Blu-Ray News #370: The Capture (1950).

Directed by John Sturges
Starring Lew Ayres, Teresa Wright, Victor Jory, Jacqueline White, Jimmy Hunt, Duncan Renaldo

It’s a great day when another obscure noir picture turns up looking like a million bucks. The Film Detective has announced a January 18 Blu-Ray release for John Sturges’ under-seen The Capture (1950), from a 4K scan of 35mm archival material. With its Mexican setting, flashback structure (a confession to a priest), narration and innocent-man-accused-of-something-heinous  plot-line, it checks a lot of the noir boxes.

The Blu-Ray will include featurettes on John Sturges and Teresa Wright, a commentary by C. Courtney Joyner and more. The folks at The Film Detective have done some incredible work recently, so it’s easy to recommend this one.


Filed under 1950, DVD/Blu-ray News, John Sturges, RKO, The Film Detective

4 responses to “Blu-Ray News #370: The Capture (1950).

  1. Walter

    Toby, is THE CAPTURE(filmed 1949, released 1950) a noir-tinged contemporary Western? I’ve never viewed this movie, so it probably was never aired in my neck of the woods.

    I wonder why The Video Detective chose to put this movie out on Blu-ray? Is it because of director John Sturges, writer/producer Niven Busch, or because of its noirishness?


    • This is one of the titles owned/controlled by Wade Williams. The Film Detective folks have been licensing stuff from them of late.
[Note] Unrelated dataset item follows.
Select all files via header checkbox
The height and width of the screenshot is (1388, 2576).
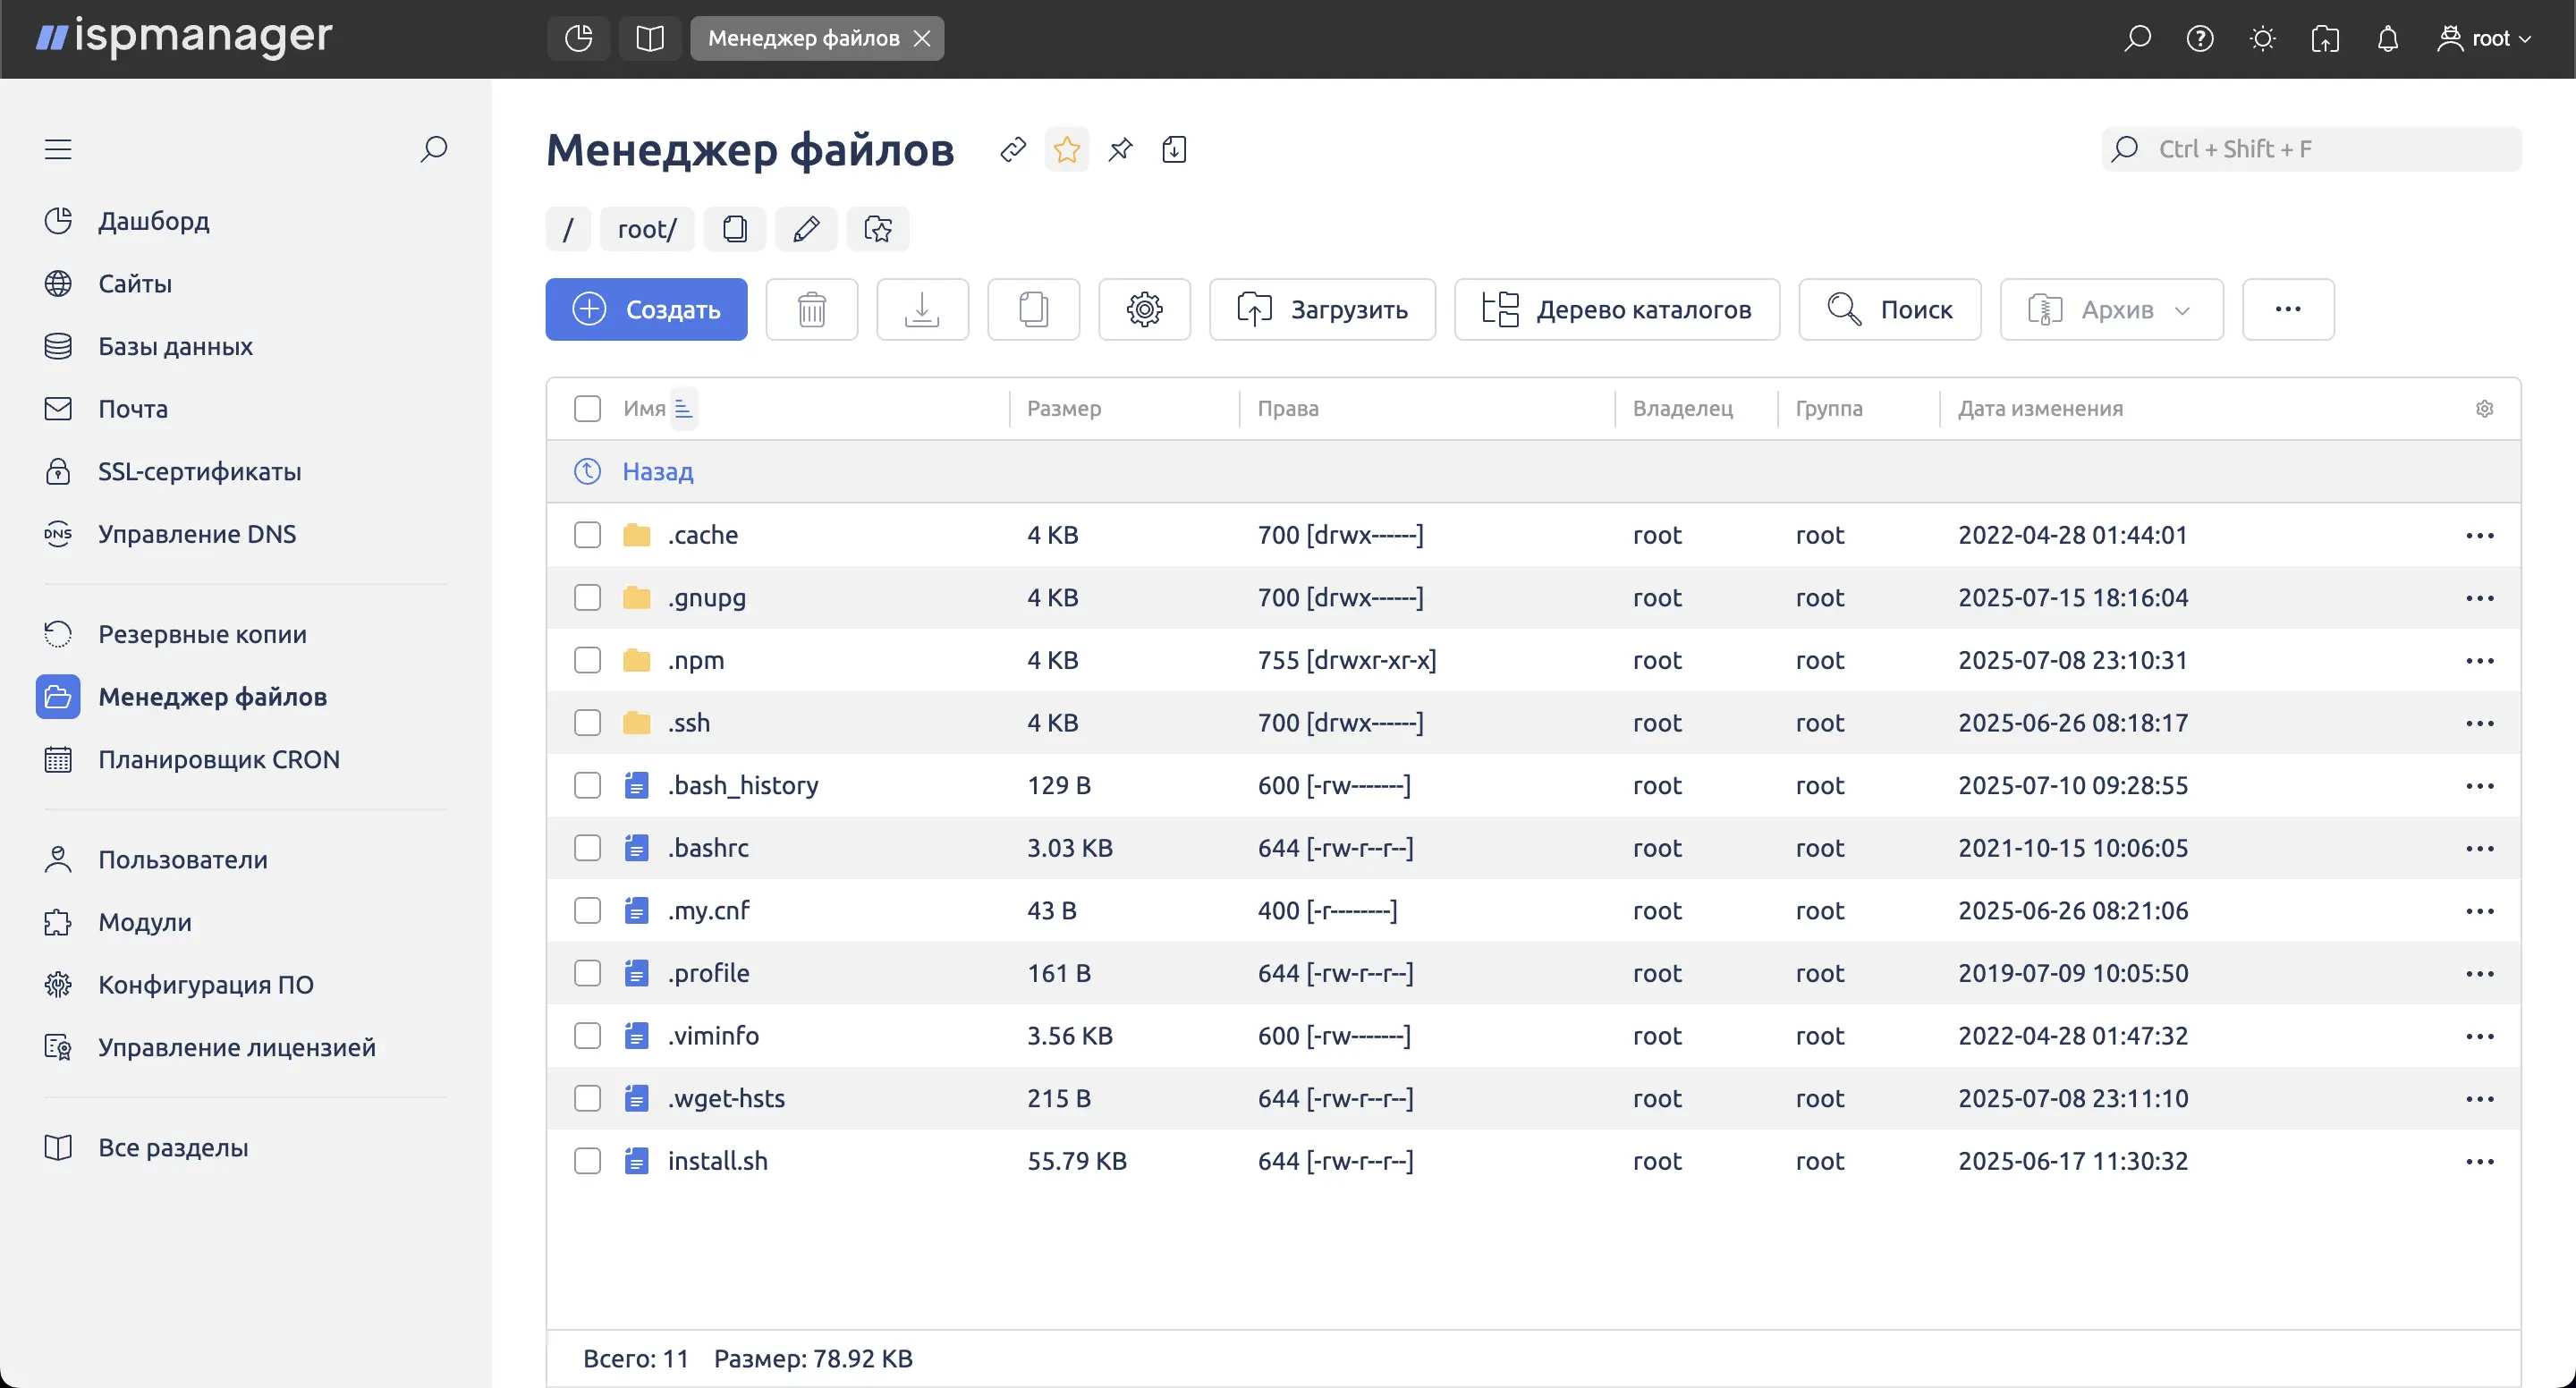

      Not sure if it’d qualify as a contemporary Western or not. Guess it depends on your definition.


      • Walter

        Toby, thanks for the information. The Wade Williams Collection, that gives me the answer to why the movie is released on Blu-ray.

        I read that the movie was set across the border in Mexico, on a ranch. Cattle, horses, guns, and the great outdoors. I consider THE WALKING HILLS(filmed 1948, released 1949) with Randolph Scott, Ella Raines, William Bishop, Edgar Buchanan, Arthur Kennedy, and John Ireland a contemporary Western. This movie was also directed by John Sturges.


  2. Barry Lane

    A Lew Ayres western, it does not explode with excitement.